嫌がらせなんてカワイイもんじゃないけど。
災害になっちゃってるけど。
とばっちり受けた神様もいるし。
実は「嫌がらせ」とか「不運」とか「神災」とか司っているんじゃないかな。
『なんかもう、大人しくしといた方が良くないですか?』
『何を言う。

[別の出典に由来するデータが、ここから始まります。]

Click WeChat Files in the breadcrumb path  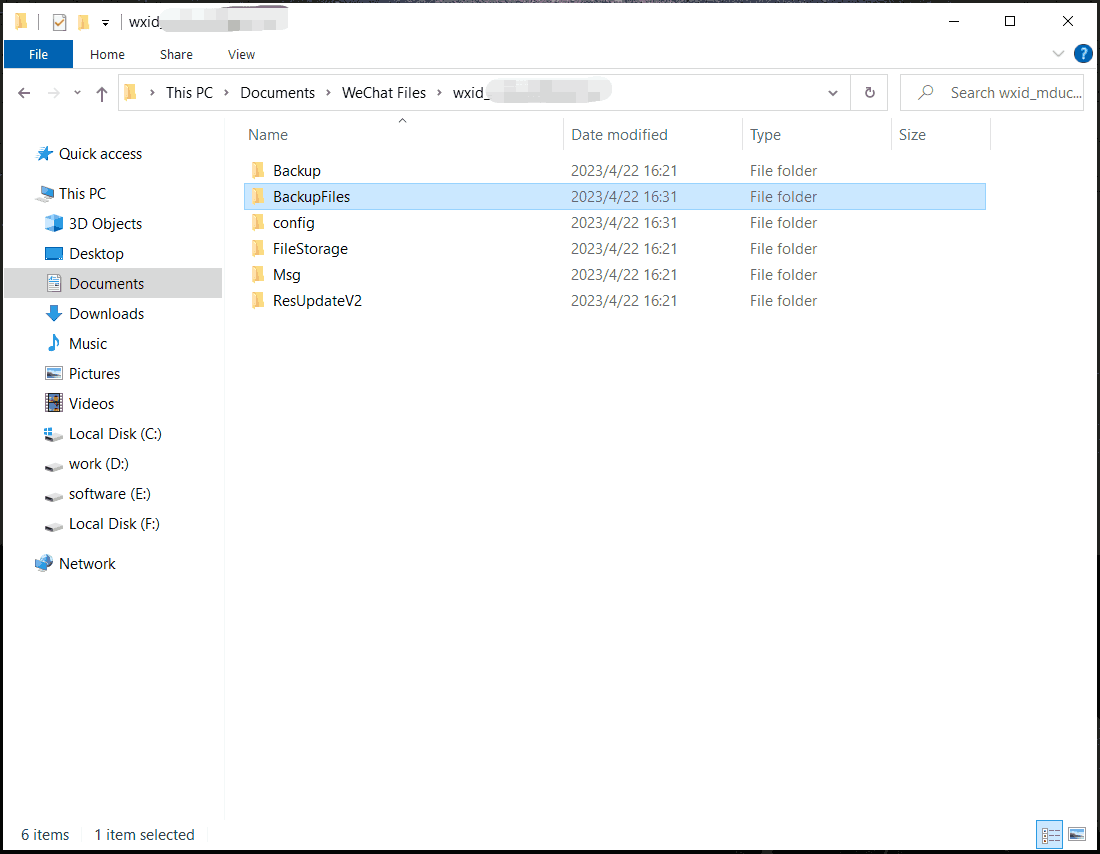[384, 92]
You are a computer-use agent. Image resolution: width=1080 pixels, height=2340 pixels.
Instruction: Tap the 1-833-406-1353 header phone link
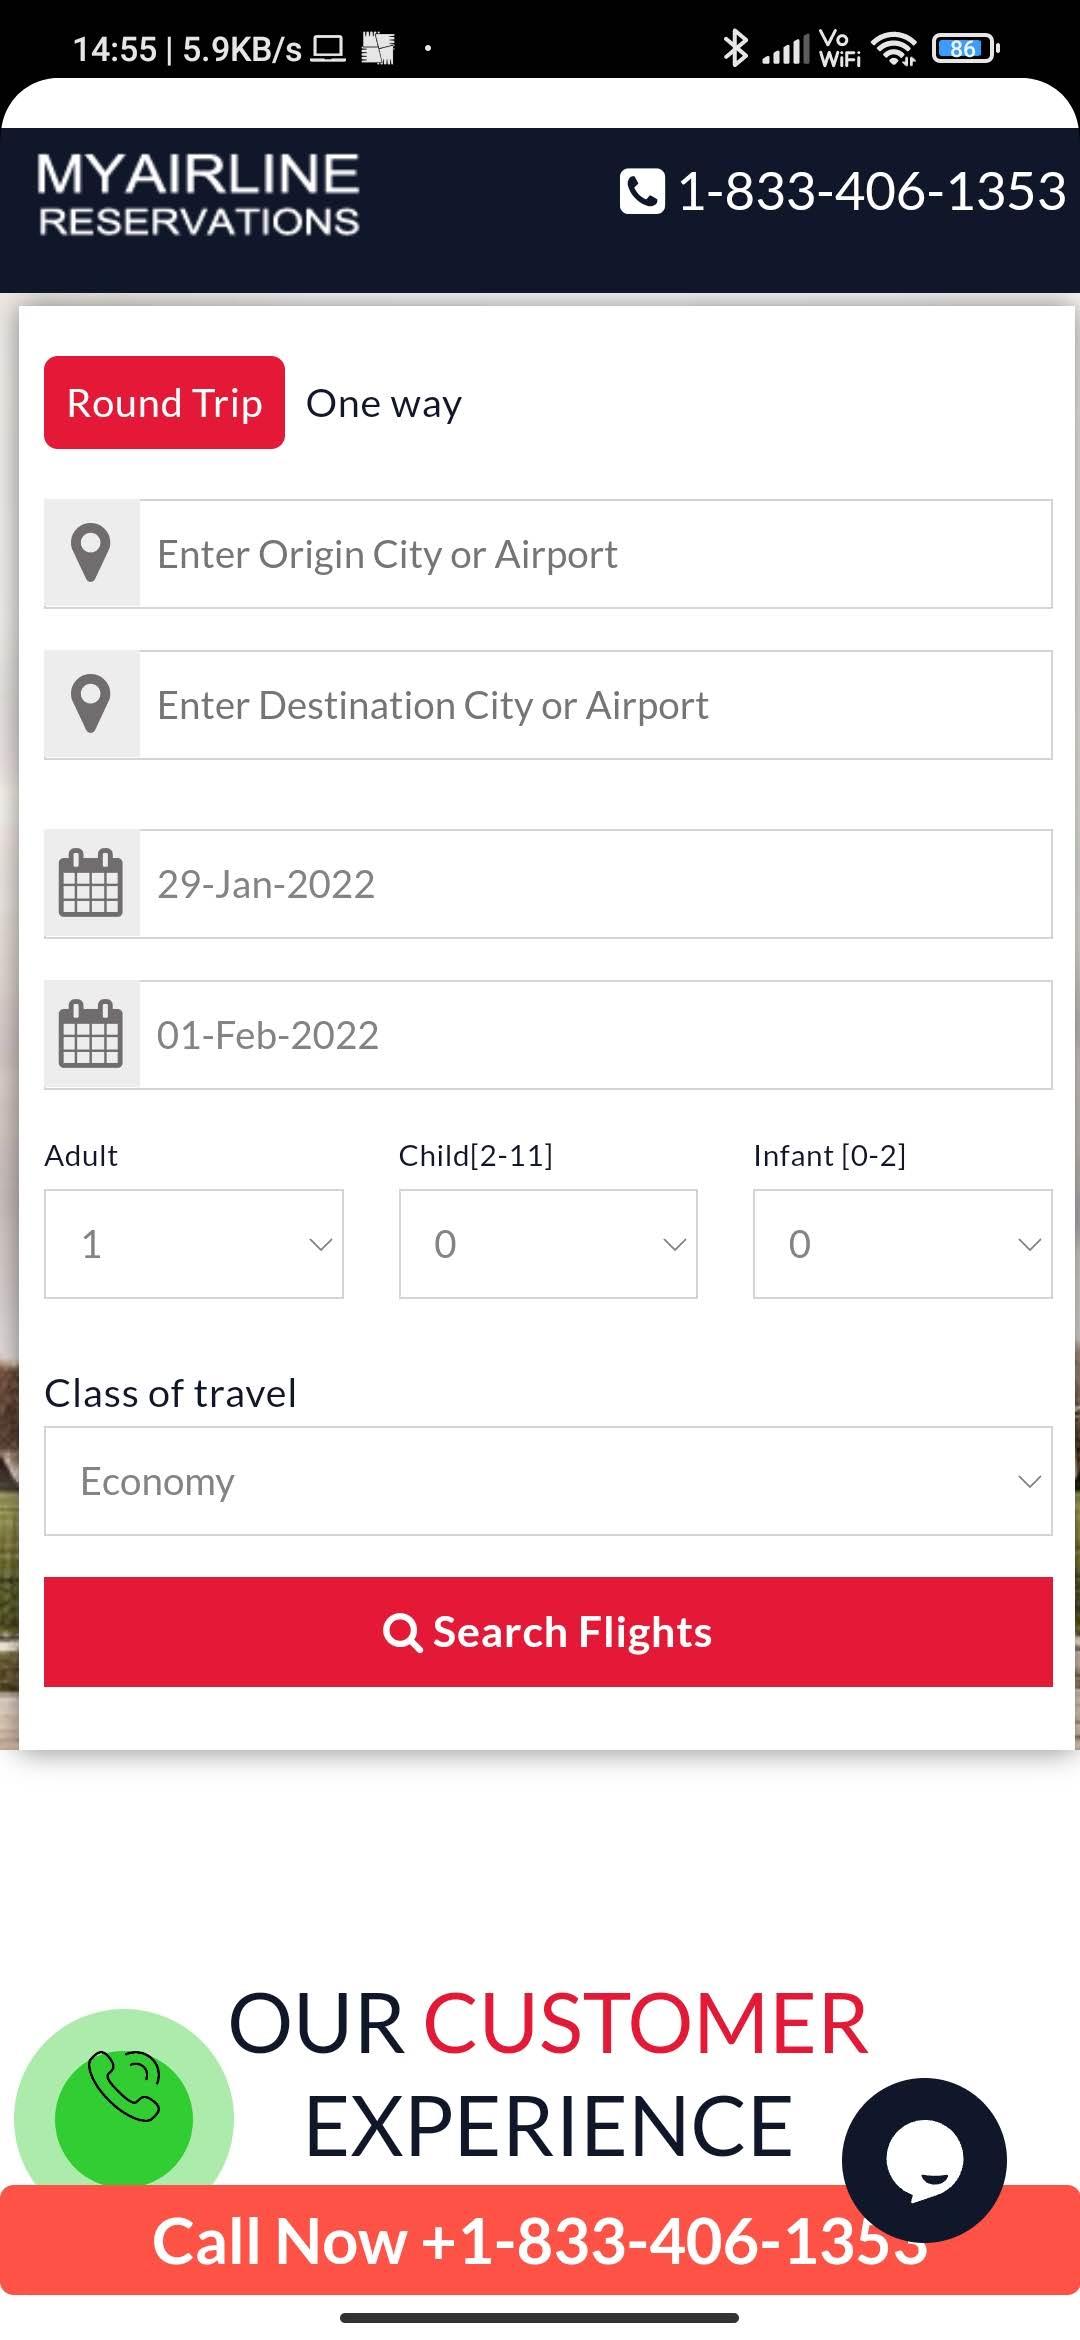point(872,191)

次こそは成功するかも知れないではないか。
だからお主を呼んだのだ』
呼んだのだ、なんて言われましても。
そもそもオレに、そんな新薬の開発みたいな、大層な未練なんてない。
もうね、鼻息で飛ぶような軽いもんですよ。
『だから、お主を呼んだのだ』
魔神様が口の端を上げて笑う。
自然な感じで人の心を読んでるみたいだけど、まぁ置いとこう。
『どういうことです? あんま役に立ちそうにないですけど』
『だからこそだ。大いなる志を持った者は、それ相応の代償が求められる。良くも悪くもな。
故に私は考えた。それが小さなものならば、代償も小さく済むのではないか、とな』
『なるほど。さっきの話だと、たくさんの人を救って、それ以上に死人を出しましたからね』
吹き飛ぶようなオレの未練。国同士の戦争の火種にはならなそうだ。
問題は、はたして天上の神様達に余裕を持たせることができるかどうか。
いやまぁ無理かなー。無理だろー。
『さて、私の話はもう良いだろう。
今度はお主の番だ。お主に残る未練を申してみよ』
魔神様が促す。若干楽しげなのはなんでだ。
よくある未練だよ。綿毛みたいにそこら辺に溢れてるよ。ふわふわ飛ぶよ。
『改めて口に出すのは恥ずかしいですけど……、その……。
女の子にモテたいです』
『ほう』
『できれば東西南北あらゆる国のたくさんの女の子にモテたいです』
『モテたいだけか』
『隠しても無駄なんでぶちまけますとね。
全員と仲良くなりたいし一緒に住みたいしできれば毎晩いやんあはんうふんなことしたいです』
『待て待て。そう捲し立てても上手く読み取れん。最後は何と言った?』
『恥ずかしいので二度目はないです。前半だけわかれば大丈夫です』
『そうか』
魔神様はオレを地面に下ろすと、腕を組んでなにやら考え始めた。青紫の髪がさらりと落ちる。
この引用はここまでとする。